These issues were sought to be addressed by SEBI, vide a consultation paper in November 2024, which proposed amendments so as to broaden the definition of UPSI. The amendments have been proposed to align UPSI with material events defined under Regulation 30 of the LODR Regulations. Better coherence, consistency in compliance, and increased responsibility will go afar toward bringing more transparency and competency to the securities market. The evolution of UPSI, proposed amendments, and their possible implications for market participants will form the basis on which this article discusses these issues.

EVOLUTION OF UPSI:

SEBI constituted a committee known as the NK Sondhi Committee in 2013 to define the ‘general available information’ that the information available to the public will be known as general available information. The committee has chosen not to define a “non-discriminatory basis” rigidly but to assess it case-by-case using practical, reasonable standards. However, the committee opined that every piece of information will not be regarded as Unpublished Price Sensitive Information. The Fair Market Conduct Committee (FMC Committee), which was established in 2017 and is chaired by Shri T.K. Viswanathan, noted that its definition is wide and broad, covering a range of situations.

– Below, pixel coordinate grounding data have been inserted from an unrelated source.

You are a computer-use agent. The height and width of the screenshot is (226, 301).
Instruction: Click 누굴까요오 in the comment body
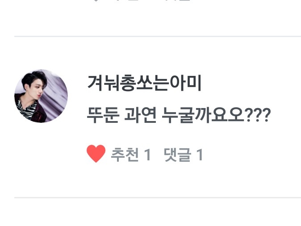coord(203,115)
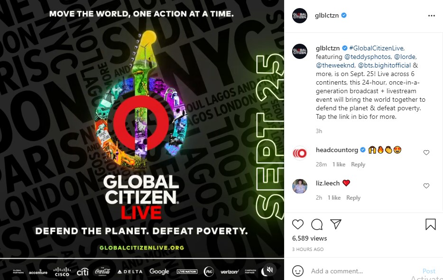The height and width of the screenshot is (280, 443).
Task: Click the glblctzn profile avatar in header
Action: (299, 16)
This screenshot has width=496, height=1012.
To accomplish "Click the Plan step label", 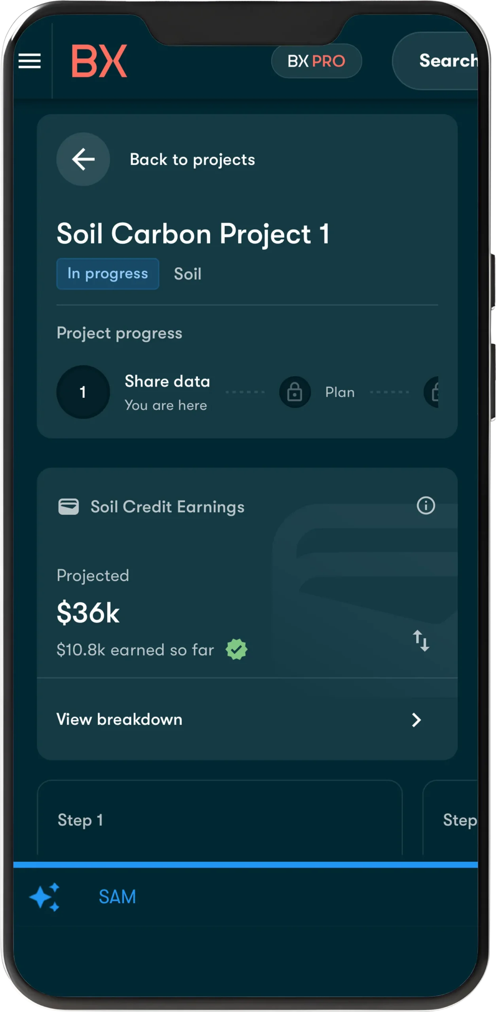I will [340, 392].
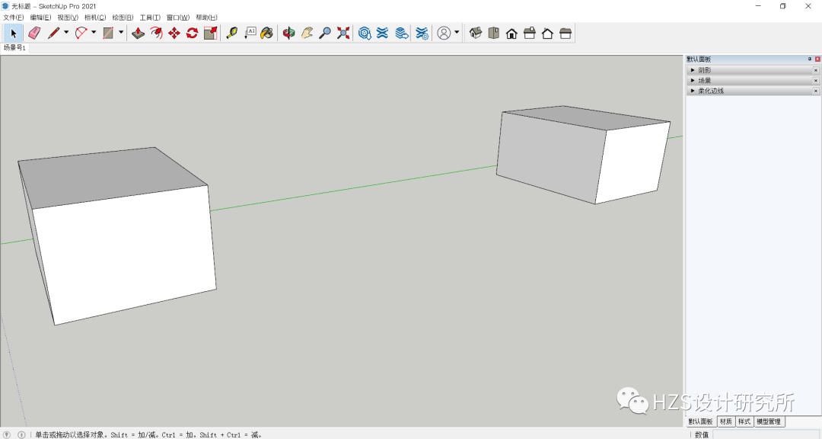Switch to the 材质 (Materials) tab
822x439 pixels.
point(725,421)
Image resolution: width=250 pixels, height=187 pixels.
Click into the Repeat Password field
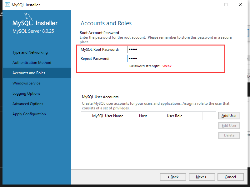point(171,59)
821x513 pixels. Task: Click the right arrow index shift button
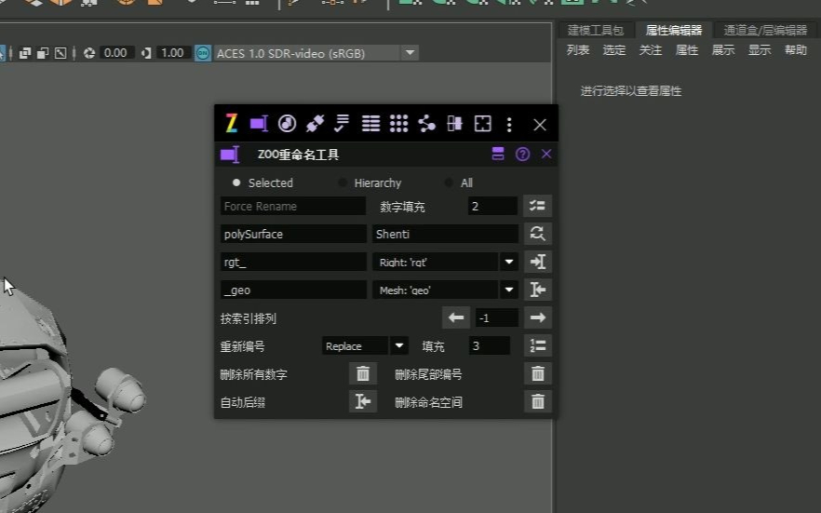pyautogui.click(x=537, y=317)
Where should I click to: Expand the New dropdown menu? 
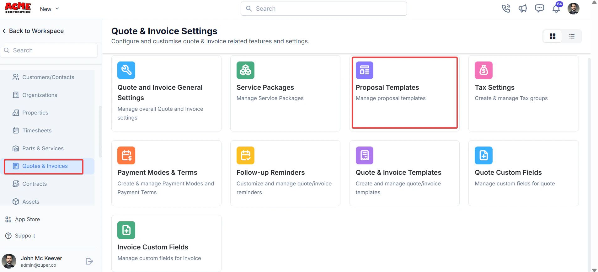tap(50, 9)

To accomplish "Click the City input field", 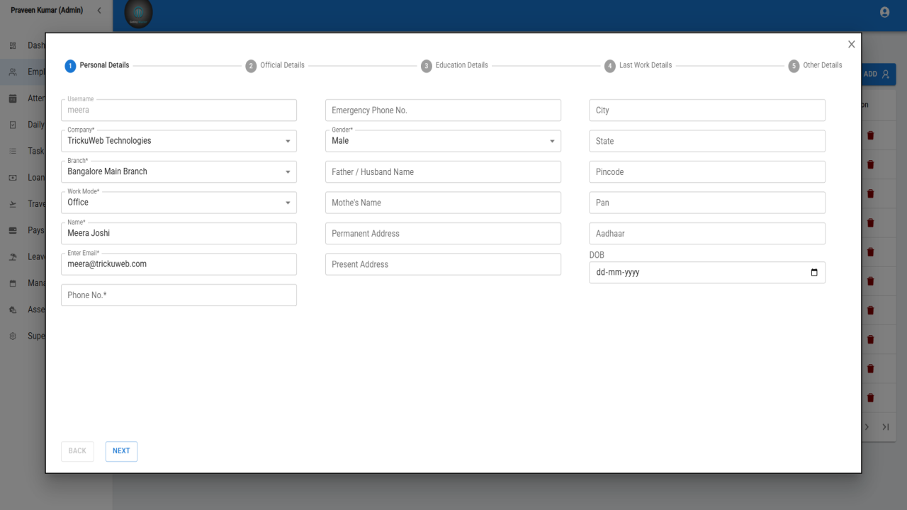I will pyautogui.click(x=707, y=111).
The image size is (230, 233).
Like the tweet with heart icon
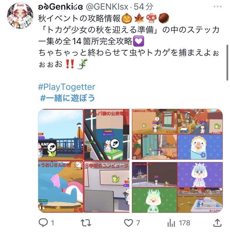pyautogui.click(x=128, y=223)

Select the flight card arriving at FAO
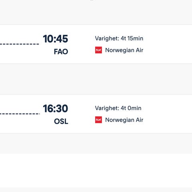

By adding “material events per the listing agreement,” it accepts such events to be part of UPSI. It recommended deletion of the specific reference to “material events per the listing agreement” from the definition of UPSI under the SEBI PIT Regulations, stating that not all material events that are required to be reported under Regulation 68 of LODR may be UPSI under the PIT Regulations. The proposed amendment to the definition of UPSI to include material events defined under Regulation 30 of the LODR Regulations was put forward by SEBI in May 2023. They thought that listed entities would take an astute approach while distinguishing information as UPSI using the principles under PIT Regulations, which has not been the case. Various cases of insider trading, a few with notional profits crossing ₹25 crore, remained undetected owing to failure in categorizing material events as UPSI. SEBI observed that companies, by and large, confined UPSI classification to the illustrative list under Regulation 2(1)(n) as if it were an exhaustive list, leaving much critical information of price sensitivity unclassified. In the 2024 Consultation Paper, material events were again proposed to be inducted under UPSI by naming 13 items specifically for inclusion.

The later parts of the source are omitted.